On page one, Raphael Lewis reports that Governor Mitt Romney has been accepting campaign contributions from executives at corporations that have business pending before the state, including Fidelity (which would love to keep that mid-'90s tax break), the law firm of Mintz Levin, and EMC Corporation. (To be fair, it sounds like EMC's state ties are pretty tenuous, although founder Richard Egan is involved in the Pioneer Institute, a Romney-friendly think tank.)
That news is broken up by this howler:
Romney ... has pledged to accept no political action committee money, said spokesman Eric Fehrnstrom.
Now, I'm prepared to believe that Romney isn't going to let his decision-making be influenced by campaign donations. I really am. But as Lewis's story shows, political-action-committee money has been fetishized by reform advocates as pernicious in ways that ordinary contributions are not. Yet how does Romney expect to impress anyone with his no-PAC-money stance when he's taking money that is every bit as tied to special interests?

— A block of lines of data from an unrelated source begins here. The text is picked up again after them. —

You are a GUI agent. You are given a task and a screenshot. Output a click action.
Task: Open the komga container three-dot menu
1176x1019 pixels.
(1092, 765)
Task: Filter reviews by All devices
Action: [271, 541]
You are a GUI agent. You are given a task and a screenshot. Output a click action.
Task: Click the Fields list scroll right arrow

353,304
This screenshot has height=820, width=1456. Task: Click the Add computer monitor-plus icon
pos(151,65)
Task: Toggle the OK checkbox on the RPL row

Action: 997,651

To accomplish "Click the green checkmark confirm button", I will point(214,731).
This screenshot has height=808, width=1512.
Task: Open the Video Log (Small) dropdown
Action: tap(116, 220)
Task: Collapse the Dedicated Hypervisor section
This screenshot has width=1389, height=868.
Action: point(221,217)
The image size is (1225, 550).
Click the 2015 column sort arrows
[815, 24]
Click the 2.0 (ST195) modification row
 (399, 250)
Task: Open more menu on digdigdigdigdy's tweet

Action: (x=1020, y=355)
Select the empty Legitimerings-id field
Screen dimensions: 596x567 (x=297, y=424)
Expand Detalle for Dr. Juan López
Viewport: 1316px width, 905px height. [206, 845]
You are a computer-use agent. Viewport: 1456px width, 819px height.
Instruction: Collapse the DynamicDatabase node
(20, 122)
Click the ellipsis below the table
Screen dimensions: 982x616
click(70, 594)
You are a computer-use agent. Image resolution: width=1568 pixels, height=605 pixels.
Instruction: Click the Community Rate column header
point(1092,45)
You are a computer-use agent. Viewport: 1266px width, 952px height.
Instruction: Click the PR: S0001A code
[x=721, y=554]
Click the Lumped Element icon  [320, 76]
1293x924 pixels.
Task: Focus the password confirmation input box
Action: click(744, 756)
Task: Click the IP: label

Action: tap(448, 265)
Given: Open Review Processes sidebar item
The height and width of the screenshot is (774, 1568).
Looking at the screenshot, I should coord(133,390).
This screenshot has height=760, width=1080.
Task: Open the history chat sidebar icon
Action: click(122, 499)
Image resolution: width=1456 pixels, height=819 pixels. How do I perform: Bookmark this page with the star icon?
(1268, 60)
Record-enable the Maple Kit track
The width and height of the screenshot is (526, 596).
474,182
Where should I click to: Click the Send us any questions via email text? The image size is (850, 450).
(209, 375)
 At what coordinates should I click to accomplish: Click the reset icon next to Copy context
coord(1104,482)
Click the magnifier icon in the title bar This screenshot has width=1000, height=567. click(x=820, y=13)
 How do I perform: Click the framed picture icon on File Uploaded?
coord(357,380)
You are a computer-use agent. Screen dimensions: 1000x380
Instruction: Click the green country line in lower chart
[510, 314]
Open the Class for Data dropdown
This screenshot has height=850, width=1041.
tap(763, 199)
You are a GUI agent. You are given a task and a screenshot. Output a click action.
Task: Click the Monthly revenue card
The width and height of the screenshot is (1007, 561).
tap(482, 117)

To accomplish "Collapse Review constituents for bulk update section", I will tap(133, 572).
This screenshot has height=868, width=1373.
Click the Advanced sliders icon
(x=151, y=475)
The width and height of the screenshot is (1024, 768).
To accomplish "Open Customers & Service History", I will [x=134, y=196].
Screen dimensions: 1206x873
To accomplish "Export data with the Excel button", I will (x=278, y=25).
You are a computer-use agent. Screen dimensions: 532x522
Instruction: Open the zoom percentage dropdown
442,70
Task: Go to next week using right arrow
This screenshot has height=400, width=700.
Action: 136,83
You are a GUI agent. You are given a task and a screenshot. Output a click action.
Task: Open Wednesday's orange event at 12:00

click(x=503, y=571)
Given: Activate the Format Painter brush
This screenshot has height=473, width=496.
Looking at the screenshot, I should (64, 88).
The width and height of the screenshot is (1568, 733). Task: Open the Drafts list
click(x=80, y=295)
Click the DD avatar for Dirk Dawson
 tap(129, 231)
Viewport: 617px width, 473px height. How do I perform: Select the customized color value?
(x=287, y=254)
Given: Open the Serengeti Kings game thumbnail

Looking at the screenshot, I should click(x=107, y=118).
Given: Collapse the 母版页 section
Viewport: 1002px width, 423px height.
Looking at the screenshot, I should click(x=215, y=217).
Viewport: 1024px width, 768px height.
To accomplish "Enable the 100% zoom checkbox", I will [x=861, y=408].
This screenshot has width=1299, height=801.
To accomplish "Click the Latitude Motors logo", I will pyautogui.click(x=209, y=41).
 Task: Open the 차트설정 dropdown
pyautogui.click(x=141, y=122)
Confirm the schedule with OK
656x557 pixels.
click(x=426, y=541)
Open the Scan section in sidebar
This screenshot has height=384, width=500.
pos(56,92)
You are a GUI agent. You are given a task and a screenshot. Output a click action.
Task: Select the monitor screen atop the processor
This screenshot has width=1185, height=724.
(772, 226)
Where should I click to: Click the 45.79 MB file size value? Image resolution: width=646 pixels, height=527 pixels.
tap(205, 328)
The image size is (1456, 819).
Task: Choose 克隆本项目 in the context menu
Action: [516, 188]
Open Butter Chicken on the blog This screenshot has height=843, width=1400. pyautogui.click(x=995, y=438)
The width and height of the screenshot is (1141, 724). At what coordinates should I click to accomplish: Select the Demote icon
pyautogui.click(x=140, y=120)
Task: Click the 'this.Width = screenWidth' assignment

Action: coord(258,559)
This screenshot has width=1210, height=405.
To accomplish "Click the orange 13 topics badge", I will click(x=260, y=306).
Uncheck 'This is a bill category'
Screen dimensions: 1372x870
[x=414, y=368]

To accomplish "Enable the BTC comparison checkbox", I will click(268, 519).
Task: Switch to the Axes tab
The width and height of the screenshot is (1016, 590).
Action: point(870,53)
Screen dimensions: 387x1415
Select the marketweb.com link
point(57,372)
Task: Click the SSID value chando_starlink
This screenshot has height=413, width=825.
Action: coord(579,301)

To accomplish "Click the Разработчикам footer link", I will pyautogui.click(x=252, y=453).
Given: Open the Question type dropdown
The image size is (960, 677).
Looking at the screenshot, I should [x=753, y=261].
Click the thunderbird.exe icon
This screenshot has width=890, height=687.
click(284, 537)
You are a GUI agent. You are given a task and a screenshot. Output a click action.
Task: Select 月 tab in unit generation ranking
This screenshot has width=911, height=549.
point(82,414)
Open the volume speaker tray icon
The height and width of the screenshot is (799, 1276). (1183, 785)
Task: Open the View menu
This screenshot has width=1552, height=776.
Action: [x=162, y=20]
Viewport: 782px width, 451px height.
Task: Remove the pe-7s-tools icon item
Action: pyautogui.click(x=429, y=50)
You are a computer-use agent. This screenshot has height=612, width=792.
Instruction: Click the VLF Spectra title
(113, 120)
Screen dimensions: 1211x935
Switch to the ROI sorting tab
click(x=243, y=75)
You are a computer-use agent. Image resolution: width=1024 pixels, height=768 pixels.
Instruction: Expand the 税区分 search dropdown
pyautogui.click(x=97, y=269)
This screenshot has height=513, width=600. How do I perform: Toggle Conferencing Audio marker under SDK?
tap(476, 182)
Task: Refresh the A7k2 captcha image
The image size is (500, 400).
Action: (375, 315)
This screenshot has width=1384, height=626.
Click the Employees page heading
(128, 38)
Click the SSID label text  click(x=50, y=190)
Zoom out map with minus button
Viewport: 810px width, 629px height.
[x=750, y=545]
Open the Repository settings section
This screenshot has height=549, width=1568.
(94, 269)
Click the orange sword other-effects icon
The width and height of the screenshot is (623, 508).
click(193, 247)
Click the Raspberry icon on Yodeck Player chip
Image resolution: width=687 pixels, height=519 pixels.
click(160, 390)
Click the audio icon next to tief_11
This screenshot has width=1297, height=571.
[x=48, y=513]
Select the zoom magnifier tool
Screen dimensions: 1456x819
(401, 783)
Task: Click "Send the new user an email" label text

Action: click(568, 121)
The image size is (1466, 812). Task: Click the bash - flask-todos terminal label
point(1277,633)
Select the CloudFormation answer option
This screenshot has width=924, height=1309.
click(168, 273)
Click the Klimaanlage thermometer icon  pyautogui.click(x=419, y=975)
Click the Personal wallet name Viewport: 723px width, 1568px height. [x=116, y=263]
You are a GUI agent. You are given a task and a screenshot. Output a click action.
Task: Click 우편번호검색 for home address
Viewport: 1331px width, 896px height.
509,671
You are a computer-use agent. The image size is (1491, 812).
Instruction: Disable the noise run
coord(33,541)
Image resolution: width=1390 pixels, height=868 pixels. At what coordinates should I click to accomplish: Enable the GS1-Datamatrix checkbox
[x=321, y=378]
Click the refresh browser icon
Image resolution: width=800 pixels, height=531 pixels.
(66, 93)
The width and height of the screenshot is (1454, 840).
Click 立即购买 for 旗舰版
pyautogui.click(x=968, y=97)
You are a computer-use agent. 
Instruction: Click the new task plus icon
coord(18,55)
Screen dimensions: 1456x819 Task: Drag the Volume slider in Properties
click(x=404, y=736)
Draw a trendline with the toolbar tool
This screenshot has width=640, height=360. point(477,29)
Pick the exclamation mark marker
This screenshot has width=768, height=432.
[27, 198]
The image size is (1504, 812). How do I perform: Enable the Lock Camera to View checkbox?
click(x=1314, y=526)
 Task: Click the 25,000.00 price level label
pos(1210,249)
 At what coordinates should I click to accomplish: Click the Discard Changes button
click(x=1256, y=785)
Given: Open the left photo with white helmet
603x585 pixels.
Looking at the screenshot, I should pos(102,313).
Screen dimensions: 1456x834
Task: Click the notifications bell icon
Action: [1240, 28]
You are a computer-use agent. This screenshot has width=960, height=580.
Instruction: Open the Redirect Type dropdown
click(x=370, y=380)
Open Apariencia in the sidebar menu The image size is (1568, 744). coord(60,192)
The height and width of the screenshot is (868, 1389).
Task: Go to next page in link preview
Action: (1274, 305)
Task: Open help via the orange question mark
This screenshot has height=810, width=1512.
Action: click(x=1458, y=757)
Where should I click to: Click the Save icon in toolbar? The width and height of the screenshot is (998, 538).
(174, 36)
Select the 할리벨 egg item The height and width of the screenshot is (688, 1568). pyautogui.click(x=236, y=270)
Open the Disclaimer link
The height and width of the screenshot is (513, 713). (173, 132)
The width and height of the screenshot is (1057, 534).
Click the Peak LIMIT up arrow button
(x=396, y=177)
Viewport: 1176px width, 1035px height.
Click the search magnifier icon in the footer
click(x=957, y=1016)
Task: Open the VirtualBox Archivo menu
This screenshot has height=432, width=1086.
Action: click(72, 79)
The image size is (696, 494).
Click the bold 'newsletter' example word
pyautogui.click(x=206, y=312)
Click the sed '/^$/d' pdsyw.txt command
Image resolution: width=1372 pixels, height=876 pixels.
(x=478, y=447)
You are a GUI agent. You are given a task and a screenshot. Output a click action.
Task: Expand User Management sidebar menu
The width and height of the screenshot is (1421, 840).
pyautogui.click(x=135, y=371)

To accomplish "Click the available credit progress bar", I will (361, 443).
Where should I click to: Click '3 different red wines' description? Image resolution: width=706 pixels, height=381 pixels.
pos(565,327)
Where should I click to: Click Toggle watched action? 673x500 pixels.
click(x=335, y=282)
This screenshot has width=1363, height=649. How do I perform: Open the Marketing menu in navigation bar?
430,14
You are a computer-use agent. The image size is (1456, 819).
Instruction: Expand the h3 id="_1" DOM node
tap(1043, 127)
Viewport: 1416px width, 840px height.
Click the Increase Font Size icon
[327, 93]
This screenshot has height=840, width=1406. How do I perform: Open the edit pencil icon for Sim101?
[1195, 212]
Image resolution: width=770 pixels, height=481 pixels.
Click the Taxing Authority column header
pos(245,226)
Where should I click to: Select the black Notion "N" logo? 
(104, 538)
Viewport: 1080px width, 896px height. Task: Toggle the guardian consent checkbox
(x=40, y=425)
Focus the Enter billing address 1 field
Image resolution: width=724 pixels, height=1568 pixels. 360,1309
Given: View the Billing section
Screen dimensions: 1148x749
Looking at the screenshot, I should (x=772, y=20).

There's nothing unique in what Romney is doing. The PAC-money-bad/special-interest-donations-okay hypocrisy has become standard for any politician looking to boost his campaign account while making googly eyes at reformers. Still, no one should be impressed.
The second story, which appears on page three, concerns those boneheaded attack ads aimed at moderate Republicans such as Maine senator Olympia Snowe and Ohio senator George Voinovich, who have been singled out for insufficient loyalty to George W. Bush's radical tax-cutting agenda.
Bush's chief campaign strategist, Karl Rove, is quoted as calling the ads "stupid and counterproductive and not helpful," which they surely are. But illegal? Could be, given a prohibition on certain types of advocacy-group ads that mention elected officials or political candidates by name.
The ads are sponsored by the Republican-libertarian Club for Growth. The club's president, Stephen Moore, tells Globe reporter Nicolas Thompson that complaints that his group's ads are illegal "are pretty frightening from a free-speech perspective."
Thus does Moore show a far better grasp of the First Amendment than he has of politics.